Stored data

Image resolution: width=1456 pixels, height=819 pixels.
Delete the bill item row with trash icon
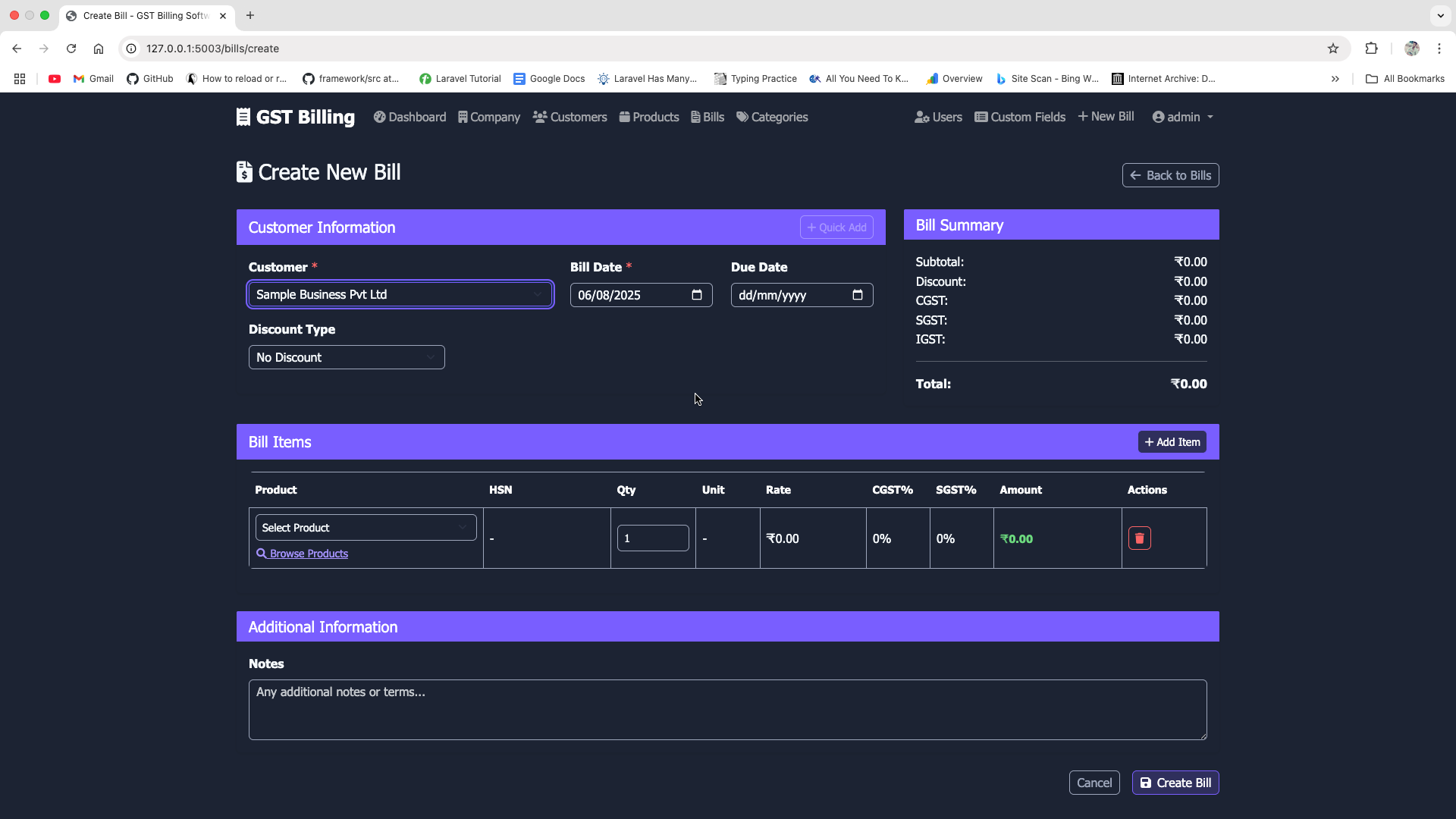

---

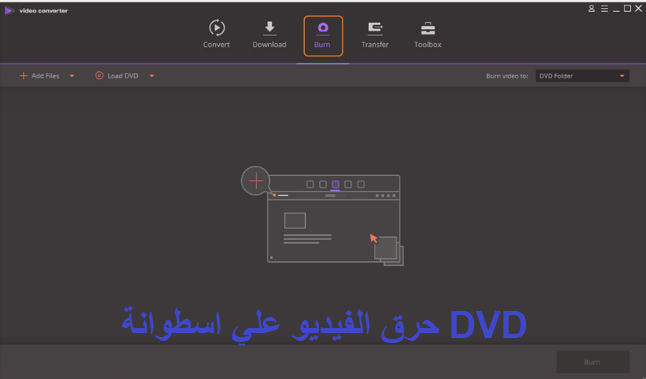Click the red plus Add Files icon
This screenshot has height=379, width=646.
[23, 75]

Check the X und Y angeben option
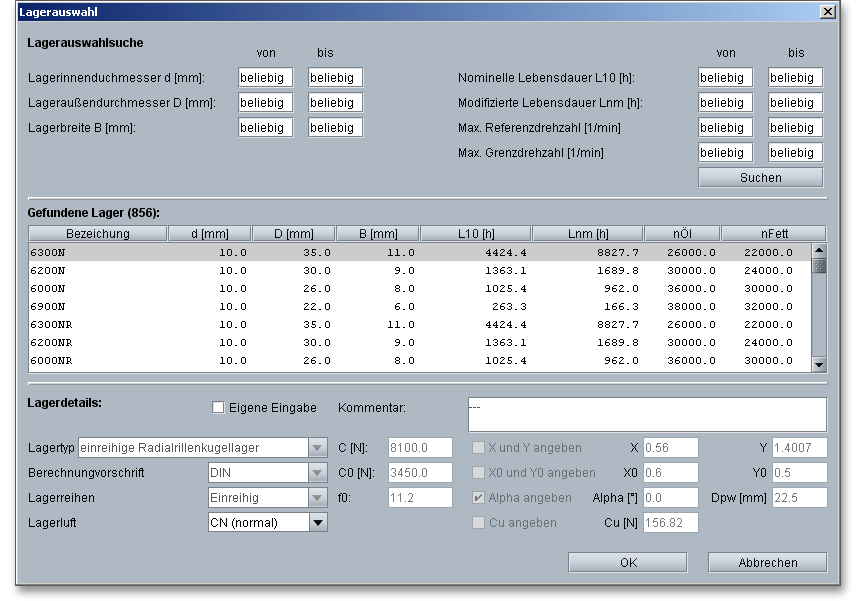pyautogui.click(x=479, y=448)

Task description
Copy out the records word for word, starting at the line that contains "Image resolution: width=1456" and ending at the line that contains "Delete the bill item row with trash icon".

Solution
Image resolution: width=1456 pixels, height=819 pixels.
Delete the bill item row with trash icon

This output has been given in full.